A large number of people still go missing every year in Belgium. The government has now updated its system to deal which such cases by better attuning it to the digital age.
Last year, 863 so-called “worrying disappearances” were recorded in Belgium, of whom 680 missing people were found alive, and 93.6% of cases were solved. The number of missing people has increased since 2020 — partly due to the restrictions on movement being lifted — but is still 9% less than in 2019.
“People who have to deal with a missing family member go through terrible moments of uncertainty and loss,” Vincent Van Quickenborne, Minister of Justice, said in a statement.
Last week, he distributed an updated ministerial circular to the public prosecutors, police services and the Missing Persons Unit. “This directive can be seen as an update of a long checklist to deal with disappearance cases more quickly and humanely.”
Digital, but humane, process
This new version — the previous ministerial directive dated from 2002 — is now better attuned to the digital age with, for example, guidelines on open-source research via social media.
This includes how the use of the media and social media can be used during investigations are now explicitly described, and how investigation methods via open sources on the Internet can contribute to a successful investigation. “After all, everyone leaves traces on the internet and social media platforms,” the statement read.
It also better incorporates the science of investigation methods, which is further advanced than in 2002, as well as offering an updated procedure that should be followed to support relatives of missing people.
Almost 800 people still missing
The Missing Persons Unit, a specialised support service of the Federal Police which intervenes in case of alarming disappearances, has handled 30,231 files of disturbing disappearances since its creation in 1995, of which 29,434 files or 97.3% were solved.
However, today, 797 people are still listed as “worrying disappearances,” of which the oldest cases date back to the 70s and 80s and have become so-called “cold cases” because no new traces have surfaced for years. In the meantime, many unidentified lifeless bodies have been found.
In the past, these bodies were buried without DNA detection being carried out, as these techniques did not yet exist at the time. “It is quite possible that many old disappearance cases can be solved thanks to new DNA samples from unidentified bodies,” according to Van Quickenorne’s statement.
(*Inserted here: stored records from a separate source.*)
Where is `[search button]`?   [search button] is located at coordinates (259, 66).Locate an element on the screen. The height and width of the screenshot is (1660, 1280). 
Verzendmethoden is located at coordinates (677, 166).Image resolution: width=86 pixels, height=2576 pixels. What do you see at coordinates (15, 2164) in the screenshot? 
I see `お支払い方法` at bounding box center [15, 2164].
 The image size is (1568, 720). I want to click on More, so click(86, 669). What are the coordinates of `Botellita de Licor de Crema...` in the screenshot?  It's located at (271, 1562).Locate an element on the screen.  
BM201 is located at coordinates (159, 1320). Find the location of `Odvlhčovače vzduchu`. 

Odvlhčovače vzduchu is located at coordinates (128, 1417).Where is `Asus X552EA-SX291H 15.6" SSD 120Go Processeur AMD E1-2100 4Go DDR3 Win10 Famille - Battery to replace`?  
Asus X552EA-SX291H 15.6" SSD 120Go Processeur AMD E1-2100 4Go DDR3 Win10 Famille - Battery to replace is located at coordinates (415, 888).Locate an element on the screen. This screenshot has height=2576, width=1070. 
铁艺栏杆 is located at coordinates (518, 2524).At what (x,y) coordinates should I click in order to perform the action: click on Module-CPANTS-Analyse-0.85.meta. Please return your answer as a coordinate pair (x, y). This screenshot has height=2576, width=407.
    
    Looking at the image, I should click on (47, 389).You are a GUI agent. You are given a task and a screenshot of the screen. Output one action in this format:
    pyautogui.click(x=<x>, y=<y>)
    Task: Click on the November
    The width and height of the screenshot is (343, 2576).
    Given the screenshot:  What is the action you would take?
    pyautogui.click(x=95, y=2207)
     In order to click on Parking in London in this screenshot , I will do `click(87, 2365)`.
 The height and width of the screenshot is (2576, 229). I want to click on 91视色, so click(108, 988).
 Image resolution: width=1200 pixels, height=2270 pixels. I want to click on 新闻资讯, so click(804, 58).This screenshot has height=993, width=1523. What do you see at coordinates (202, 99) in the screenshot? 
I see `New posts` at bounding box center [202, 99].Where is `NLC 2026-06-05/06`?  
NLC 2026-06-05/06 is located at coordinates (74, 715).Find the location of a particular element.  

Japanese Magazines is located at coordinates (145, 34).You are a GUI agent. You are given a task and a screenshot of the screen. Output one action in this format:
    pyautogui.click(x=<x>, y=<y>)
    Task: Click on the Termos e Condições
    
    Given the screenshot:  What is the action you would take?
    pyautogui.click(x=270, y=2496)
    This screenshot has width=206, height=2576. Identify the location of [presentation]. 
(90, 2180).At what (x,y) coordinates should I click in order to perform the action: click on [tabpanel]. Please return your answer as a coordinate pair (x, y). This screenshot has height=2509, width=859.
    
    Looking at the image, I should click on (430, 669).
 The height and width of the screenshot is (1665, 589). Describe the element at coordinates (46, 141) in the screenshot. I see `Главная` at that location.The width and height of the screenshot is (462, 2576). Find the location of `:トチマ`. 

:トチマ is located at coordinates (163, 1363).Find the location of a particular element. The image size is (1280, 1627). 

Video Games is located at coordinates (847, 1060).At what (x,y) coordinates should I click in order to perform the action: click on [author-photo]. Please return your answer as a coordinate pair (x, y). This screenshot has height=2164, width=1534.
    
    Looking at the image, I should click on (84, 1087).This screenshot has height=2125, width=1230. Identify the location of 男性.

These unidentified bodies are being dug up systematically throughout the country with a view to taking a DNA sample and adding these to the national criminology databases to link certain missing people via their relatives’ DNA to DNA from exhumed corpses.
The main objective of this task is to provide relatives and next of kin with a definitive answer to their questions. So far, two such processes have led to a positive identification of a man who went missing in 2005 and the identification of a woman’s body which was found in 1986.